§ TASK REQUIREMENTS: Reproduce the full listing below exactly. Do not include the pictures.

§ RECORDS:
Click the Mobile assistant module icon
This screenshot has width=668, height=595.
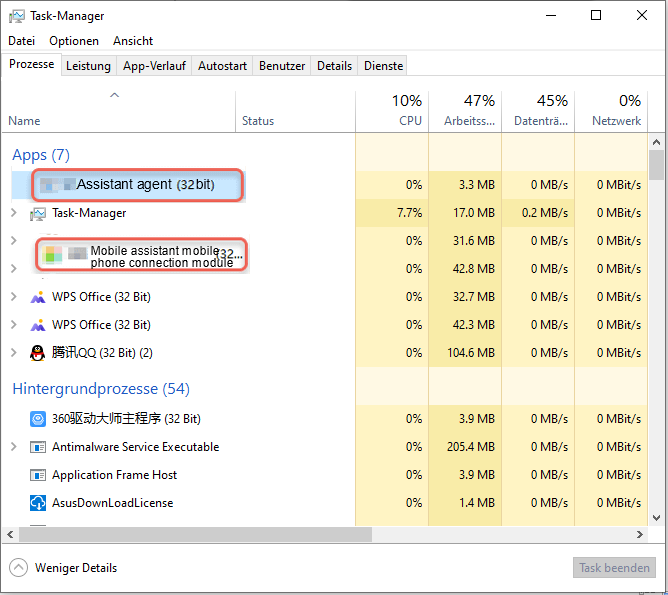[x=52, y=255]
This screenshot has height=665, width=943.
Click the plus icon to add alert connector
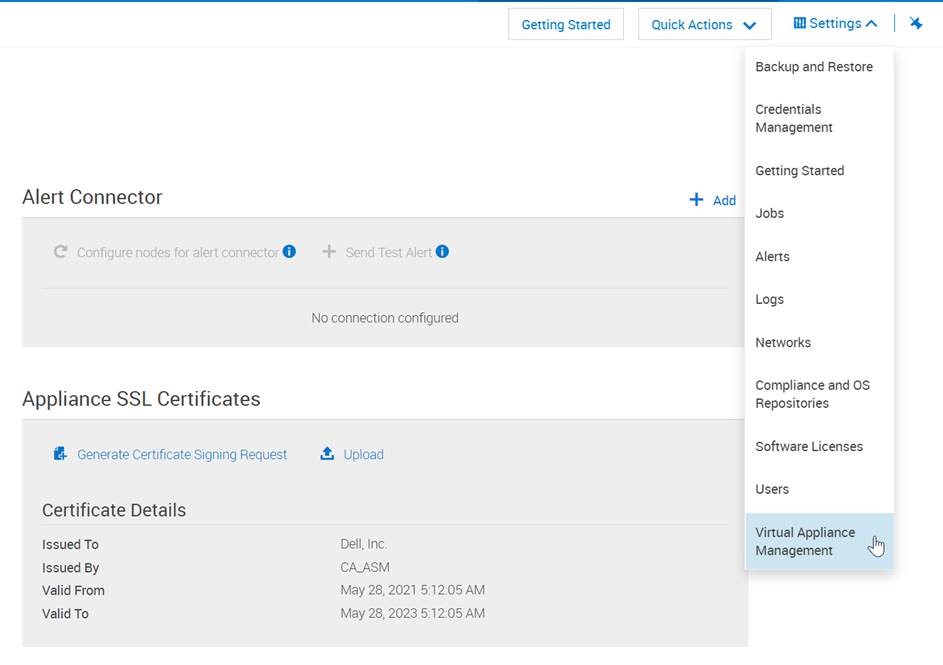(x=694, y=199)
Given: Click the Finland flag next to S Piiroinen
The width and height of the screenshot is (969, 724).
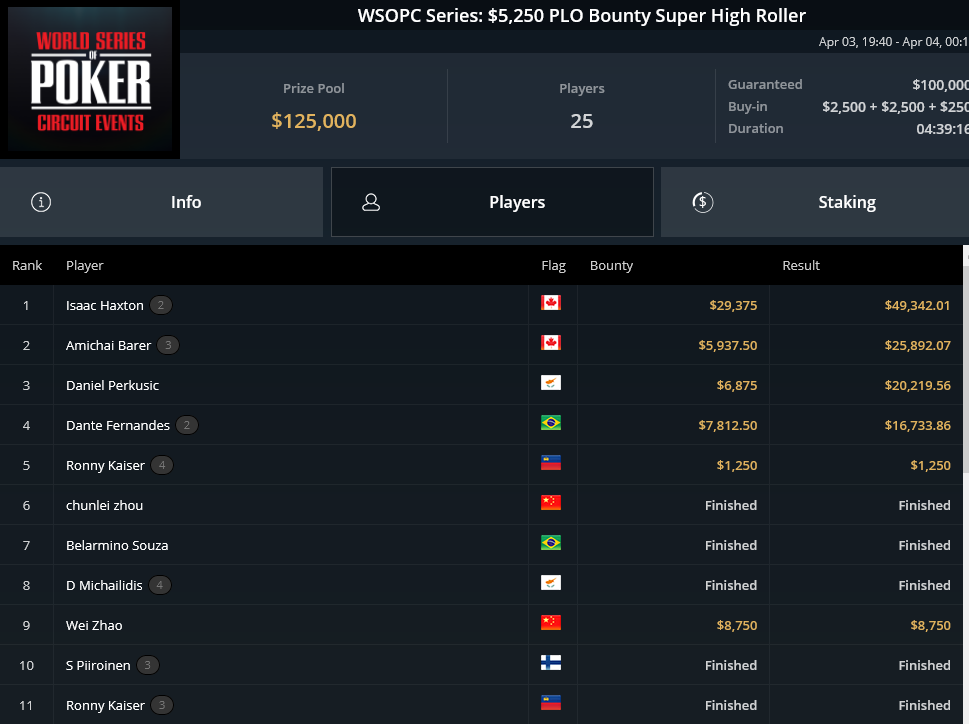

§ OUTPUT:
Click the Mobile assistant module icon
This screenshot has width=668, height=595.
[x=52, y=255]
This screenshot has height=665, width=943.
Click the plus icon to add alert connector
(x=694, y=199)
Given: Click the Finland flag next to S Piiroinen
The width and height of the screenshot is (969, 724).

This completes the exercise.